Former President Richard Nixon heard of this and mandated for veterans returning to America to undergo drug tests. Those who tested positive were then placed into rehabilitation.
Reagan’s War on Drugs
Fast-forward to the 1980s, Former President Ronald Reagan kept the ball rolling by making it a requirement for federal and government employees to have mandatory drug tests.
By way of an executive order, President Reagan’s prohibition of the use of marijuana among federal and government employees was soon extended to companies who had contracts with or did business with federal and government entities.
Soon after, private companies followed, making drug tests mandatory for new hires, as well as existing employees. Private companies justify this by stressing the importance of safety in the workplace, and how the effects of marijuana can be dangerous for the user, and the employees around them.

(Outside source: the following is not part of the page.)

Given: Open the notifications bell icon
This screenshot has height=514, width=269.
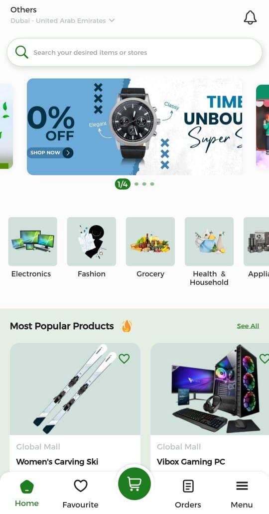Looking at the screenshot, I should 250,17.
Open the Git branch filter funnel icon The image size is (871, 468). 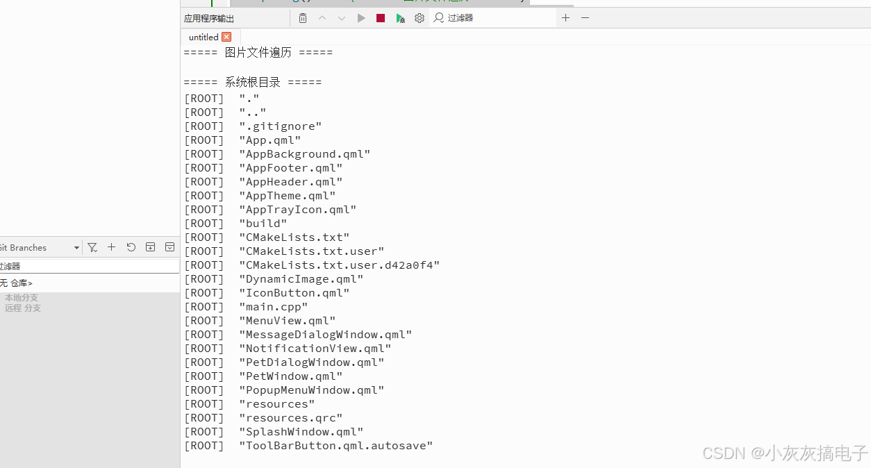coord(92,246)
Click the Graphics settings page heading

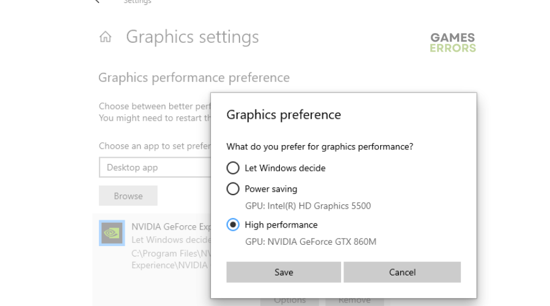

This reasoning can be justified for companies dealing with manual labor, hazardous chemicals or environments, even finance. Still, most private companies today require drug tests for potential hires and also implement random drug tests for existing employees.
Legally, Can You Refuse to Take a Drug Test?
If you’re already an employee and you’re asked to take a drug test, technically you can refuse to take one, BUT if you get fired because of your refusal, there’s really not a lot you can do.
Companies have every right to ask employees to take a drug test, and even if the employee refuses, claiming on good faith that they are drug-free, the burden of evidence still weighs on them.
Even if brought to court, the state will side with the company and most likely, the employee will be given an ultimatum of either taking the drug test or finding work elsewhere.
So, the bottom line is: Yes, you can refuse to take a drug test. But, it will end badly for you.
What About for Those Who Use Medical Cannabis?
Even if you use cannabis legally and for medical reasons, most employers will not acknowledge the difference. Their only concern is whether you pass or fail your drug test, and if any traces of THC or CBD are found in it.
Nowadays though, there’s a handful of companies who tolerate employees who use cannabis for medical reasons, though some terms still apply. To name a few, the employers who do allow it require that employees only use it for medical purposes and that they don’t use it during work hours or within work premises.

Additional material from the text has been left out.